The next day we woke up early to head out to the Aran Islands. I had not heard much about the Aran Islands beforehand so I was not sure what the island had in store. Once we got off the ferry on the largest island called Inis Mor, we hopped in a van to take us to our destination. One of the highlights was listening to what our driver, a local named David, had to say about Kilronan, one of the fourteen villages on the island. He informed us that Inis Mor had a population of about 800, with Irish being the main language of the people. While driving through the island you immediately notice the excessive amounts of rocks that are stacked on top of each other. David shared that the people have built over 3000 miles of stone walls on the island, which I thought was quite incredible. The people had to stack rocks in forms of fences to separate land. He gave us a quick driving tour around the island and then dropped us off and the beginning of a gravel path. We all started walking up a small hill with no clue what was going to be at the top. However, what we came upon was one of the greatest views I’ve ever seen. I found myself just sitting on the edge of the cliffs trying to take it all in.
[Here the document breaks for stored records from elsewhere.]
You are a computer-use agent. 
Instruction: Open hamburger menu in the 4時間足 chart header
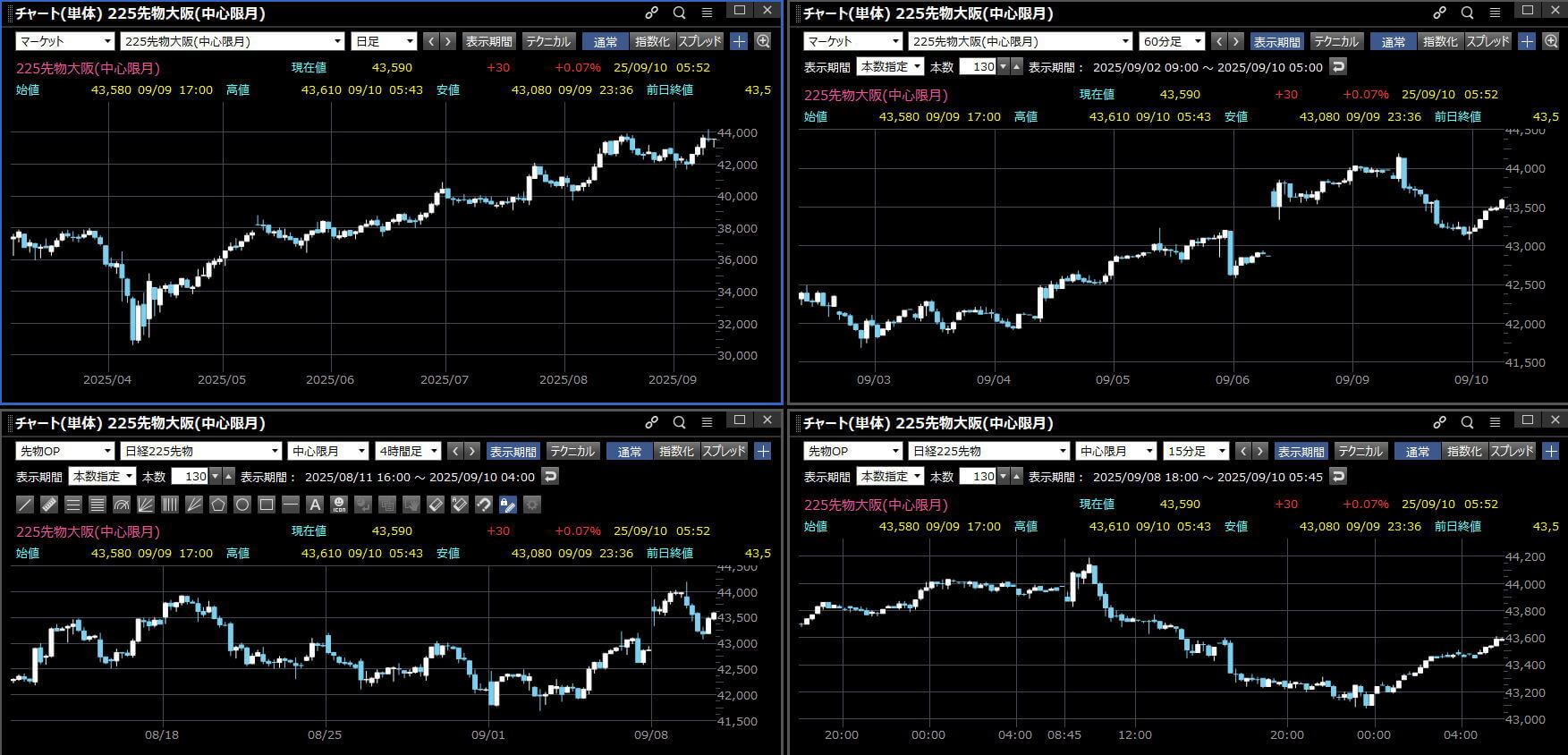(707, 422)
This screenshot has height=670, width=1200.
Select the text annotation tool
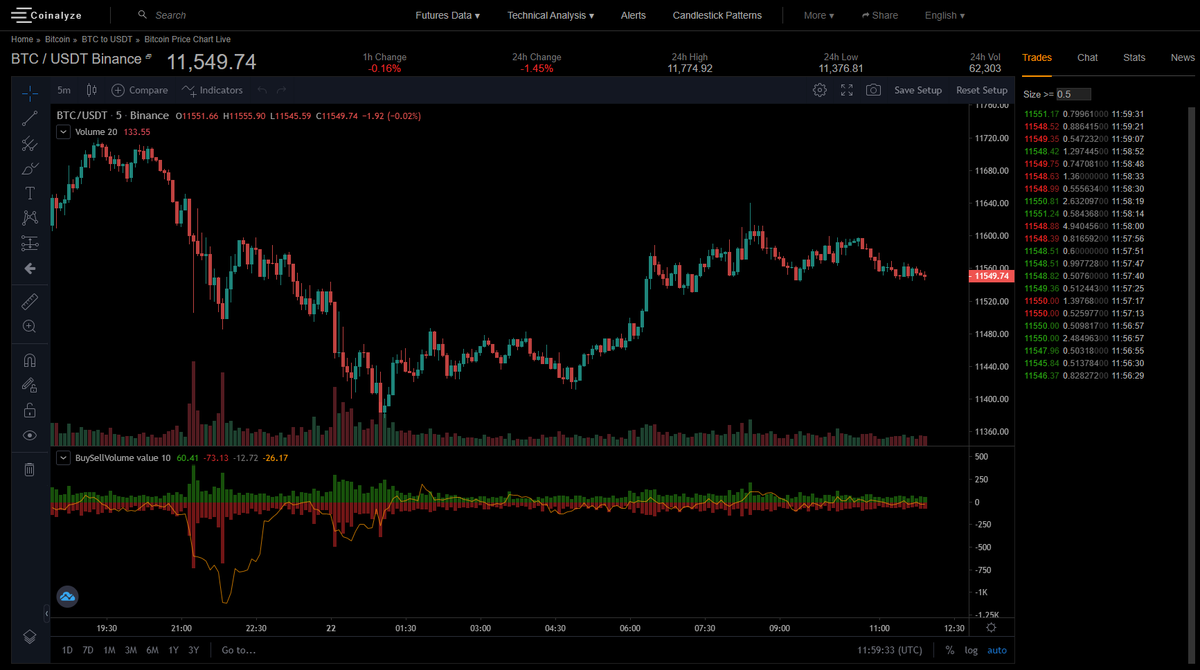30,193
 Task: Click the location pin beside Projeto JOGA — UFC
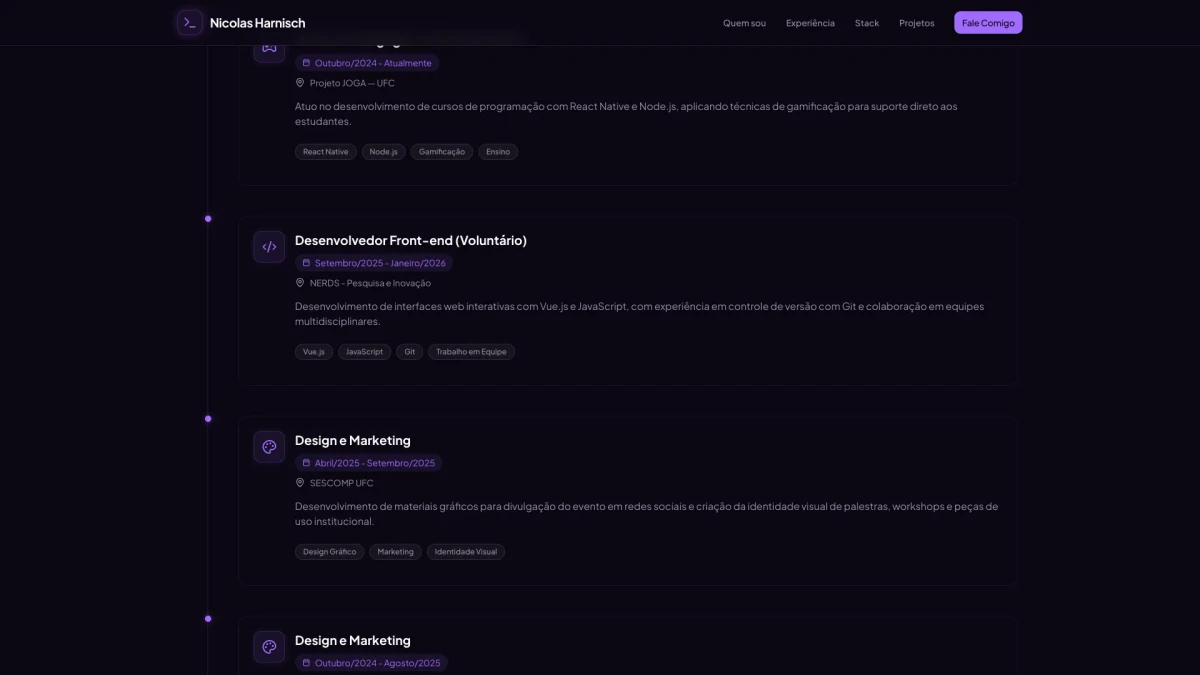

We were blessed with perfect weather so we got the full experience while visiting the Aran Islands. After the hour we had at Dun Aonghasa, we were taken to a site called The Seven Churches which used to be a monastic settlement and later turned into a graveyard. It was great to have learned about the Celtic cross in class and then see them all over the site. As the Celtic cross is usually used for burial monuments now, I find it particularly interesting that as legend has it, Saint Patrick introduced this cross to show people the importance of Christianity by comparing it to the sun. I was quite inspired by the history and beauty of the Celtic cross, so I wrote a short poem about it and what I saw at The Seven Churches site:
Celebrated throughout Ireland,
the Christian cross along with a ring,
stands the Celtic symbol so grand.
The sun beaming through,
Christianity needed like plants need light,
just like Saint Patrick knew.
The next day, we had more beautiful sights to see and headed straight to the Cliffs of Moher before heading back to Dublin. We didn’t have the best weather like we did the day before, but for about thirty seconds the clouds moved out of the way allowing us to see the cliffs. Although we didn’t get to see the cliffs like we would have preferred to, it was still a great day looking through the museum and surrounding area.